**Work request**
In exact form, please repeat the records from their opening line down to the line with "Given: Click the CLSK ticker badge", including that line.

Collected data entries
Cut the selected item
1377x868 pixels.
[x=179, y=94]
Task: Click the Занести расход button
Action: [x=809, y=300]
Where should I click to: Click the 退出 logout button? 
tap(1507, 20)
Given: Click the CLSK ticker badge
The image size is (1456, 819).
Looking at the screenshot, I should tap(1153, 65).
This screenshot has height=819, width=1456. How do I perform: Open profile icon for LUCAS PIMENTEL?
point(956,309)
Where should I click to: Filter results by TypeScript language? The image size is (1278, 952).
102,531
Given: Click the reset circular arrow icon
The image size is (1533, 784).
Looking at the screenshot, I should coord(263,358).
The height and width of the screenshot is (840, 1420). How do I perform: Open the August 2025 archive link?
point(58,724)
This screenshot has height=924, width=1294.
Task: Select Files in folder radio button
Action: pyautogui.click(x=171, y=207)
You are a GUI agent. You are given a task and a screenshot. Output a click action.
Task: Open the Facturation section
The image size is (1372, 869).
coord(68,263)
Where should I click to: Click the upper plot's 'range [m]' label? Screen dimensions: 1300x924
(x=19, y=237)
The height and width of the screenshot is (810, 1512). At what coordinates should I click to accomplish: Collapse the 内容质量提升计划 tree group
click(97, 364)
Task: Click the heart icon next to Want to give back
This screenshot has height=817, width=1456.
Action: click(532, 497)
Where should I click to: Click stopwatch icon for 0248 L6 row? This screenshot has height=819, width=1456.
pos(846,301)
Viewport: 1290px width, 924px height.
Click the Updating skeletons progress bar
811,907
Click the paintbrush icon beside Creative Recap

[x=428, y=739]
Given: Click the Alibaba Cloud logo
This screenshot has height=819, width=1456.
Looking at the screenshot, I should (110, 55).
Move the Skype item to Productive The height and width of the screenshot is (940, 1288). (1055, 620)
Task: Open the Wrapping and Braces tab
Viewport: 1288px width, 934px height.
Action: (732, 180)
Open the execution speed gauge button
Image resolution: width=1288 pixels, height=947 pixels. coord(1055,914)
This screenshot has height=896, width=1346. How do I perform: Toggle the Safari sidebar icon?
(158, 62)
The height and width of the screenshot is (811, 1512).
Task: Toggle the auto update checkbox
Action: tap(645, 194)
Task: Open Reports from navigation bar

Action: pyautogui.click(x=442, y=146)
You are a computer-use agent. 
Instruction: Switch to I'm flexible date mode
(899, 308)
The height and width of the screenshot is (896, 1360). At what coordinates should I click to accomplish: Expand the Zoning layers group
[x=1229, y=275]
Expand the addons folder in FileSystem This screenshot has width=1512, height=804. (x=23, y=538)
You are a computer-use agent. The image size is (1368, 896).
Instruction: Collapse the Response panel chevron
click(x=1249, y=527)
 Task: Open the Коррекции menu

**Answer to this exercise**
Cut the selected item
1377x868 pixels.
[x=179, y=94]
Task: Click the Занести расход button
Action: [x=809, y=300]
Where should I click to: Click the 退出 logout button? 
tap(1507, 20)
Given: Click the CLSK ticker badge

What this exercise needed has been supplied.